Whether the code stays workable as it grows. Bad structure doesn't break today, it slows down every change you make later.
- Beyond lint-clean — no giant files, no 300-line functions, no copy-pasted blocks, clear names, known antipatterns avoided. Linters and formatters (§3 Pipeline) catch the mechanical issues; this is the structural layer they can't see.
- Regular agentic best-practice audit — make it a habit: every so often, run an agent across the whole codebase with a prompt like "find best-practice violations and antipatterns, flag oversized files and functions". Cheap to run, and it catches the rot that piles up between features. It's the review pass you won't do by hand (ties back to §6a, how agents write your code). For a ready-made example, see Cursor's
thermo-nuclear-code-quality-reviewskill.
Not getting a surprise $3000 bill. The single home for every spending cap; §6 points here for agent keys and per-user limits.

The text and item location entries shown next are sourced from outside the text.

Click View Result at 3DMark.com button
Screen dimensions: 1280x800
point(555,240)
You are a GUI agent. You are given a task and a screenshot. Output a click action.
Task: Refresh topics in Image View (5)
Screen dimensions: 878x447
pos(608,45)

- Hard caps & billing alerts on every paid account — cloud, DB, AI/LLM, and any API key an agent uses. A daily limit on a key stops a runaway loop emptying the account overnight.
- Cost per request — you know it, especially LLM token cost.
- Per-request & per-user ceiling — cap what any single request or user can spend, so a heavy user or a hijacked agent can't spend too much.
- Bounded autoscaling — scaling rules have an upper limit.
- No idle paid services billing quietly in the background.